What this task involves: Set down the complete data exactly as it appears below.

#####

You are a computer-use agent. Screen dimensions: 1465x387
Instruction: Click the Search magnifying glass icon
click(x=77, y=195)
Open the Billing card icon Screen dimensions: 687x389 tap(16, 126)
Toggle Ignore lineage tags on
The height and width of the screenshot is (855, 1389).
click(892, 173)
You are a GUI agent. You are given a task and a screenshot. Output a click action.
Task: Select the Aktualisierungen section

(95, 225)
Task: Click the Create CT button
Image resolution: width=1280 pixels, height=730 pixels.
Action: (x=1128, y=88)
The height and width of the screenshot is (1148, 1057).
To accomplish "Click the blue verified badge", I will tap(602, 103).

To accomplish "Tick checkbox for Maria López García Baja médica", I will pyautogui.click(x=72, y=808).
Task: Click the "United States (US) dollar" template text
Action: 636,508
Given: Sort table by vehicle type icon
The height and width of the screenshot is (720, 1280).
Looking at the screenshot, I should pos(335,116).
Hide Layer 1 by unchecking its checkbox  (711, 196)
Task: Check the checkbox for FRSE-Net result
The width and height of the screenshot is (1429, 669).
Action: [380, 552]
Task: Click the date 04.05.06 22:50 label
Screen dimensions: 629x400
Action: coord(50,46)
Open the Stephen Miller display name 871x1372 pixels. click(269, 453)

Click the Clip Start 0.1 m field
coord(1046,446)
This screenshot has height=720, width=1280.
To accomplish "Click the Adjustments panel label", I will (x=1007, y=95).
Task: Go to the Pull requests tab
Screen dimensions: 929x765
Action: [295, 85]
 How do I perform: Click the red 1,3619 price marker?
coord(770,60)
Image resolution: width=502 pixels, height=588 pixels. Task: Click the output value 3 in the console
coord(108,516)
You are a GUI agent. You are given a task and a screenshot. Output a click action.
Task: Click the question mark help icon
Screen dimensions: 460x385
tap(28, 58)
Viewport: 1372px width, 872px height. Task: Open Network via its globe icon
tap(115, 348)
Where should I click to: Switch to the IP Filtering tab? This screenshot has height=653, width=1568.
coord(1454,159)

#####

Output of the exercise:
You are a computer-use agent. Screen dimensions: 1465x387
Instruction: Click the Search magnifying glass icon
click(x=77, y=195)
Open the Billing card icon Screen dimensions: 687x389 tap(16, 126)
Toggle Ignore lineage tags on
The height and width of the screenshot is (855, 1389).
click(892, 173)
You are a GUI agent. You are given a task and a screenshot. Output a click action.
Task: Select the Aktualisierungen section

(95, 225)
Task: Click the Create CT button
Image resolution: width=1280 pixels, height=730 pixels.
Action: (x=1128, y=88)
The height and width of the screenshot is (1148, 1057).
To accomplish "Click the blue verified badge", I will tap(602, 103).

To accomplish "Tick checkbox for Maria López García Baja médica", I will pyautogui.click(x=72, y=808).
Task: Click the "United States (US) dollar" template text
Action: 636,508
Given: Sort table by vehicle type icon
The height and width of the screenshot is (720, 1280).
Looking at the screenshot, I should pos(335,116).
Hide Layer 1 by unchecking its checkbox  (711, 196)
Task: Check the checkbox for FRSE-Net result
The width and height of the screenshot is (1429, 669).
Action: [380, 552]
Task: Click the date 04.05.06 22:50 label
Screen dimensions: 629x400
Action: coord(50,46)
Open the Stephen Miller display name 871x1372 pixels. click(269, 453)

Click the Clip Start 0.1 m field
coord(1046,446)
This screenshot has height=720, width=1280.
To accomplish "Click the Adjustments panel label", I will (x=1007, y=95).
Task: Go to the Pull requests tab
Screen dimensions: 929x765
Action: [295, 85]
 How do I perform: Click the red 1,3619 price marker?
coord(770,60)
Image resolution: width=502 pixels, height=588 pixels. Task: Click the output value 3 in the console
coord(108,516)
You are a GUI agent. You are given a task and a screenshot. Output a click action.
Task: Click the question mark help icon
Screen dimensions: 460x385
tap(28, 58)
Viewport: 1372px width, 872px height. Task: Open Network via its globe icon
tap(115, 348)
Where should I click to: Switch to the IP Filtering tab? This screenshot has height=653, width=1568.
coord(1454,159)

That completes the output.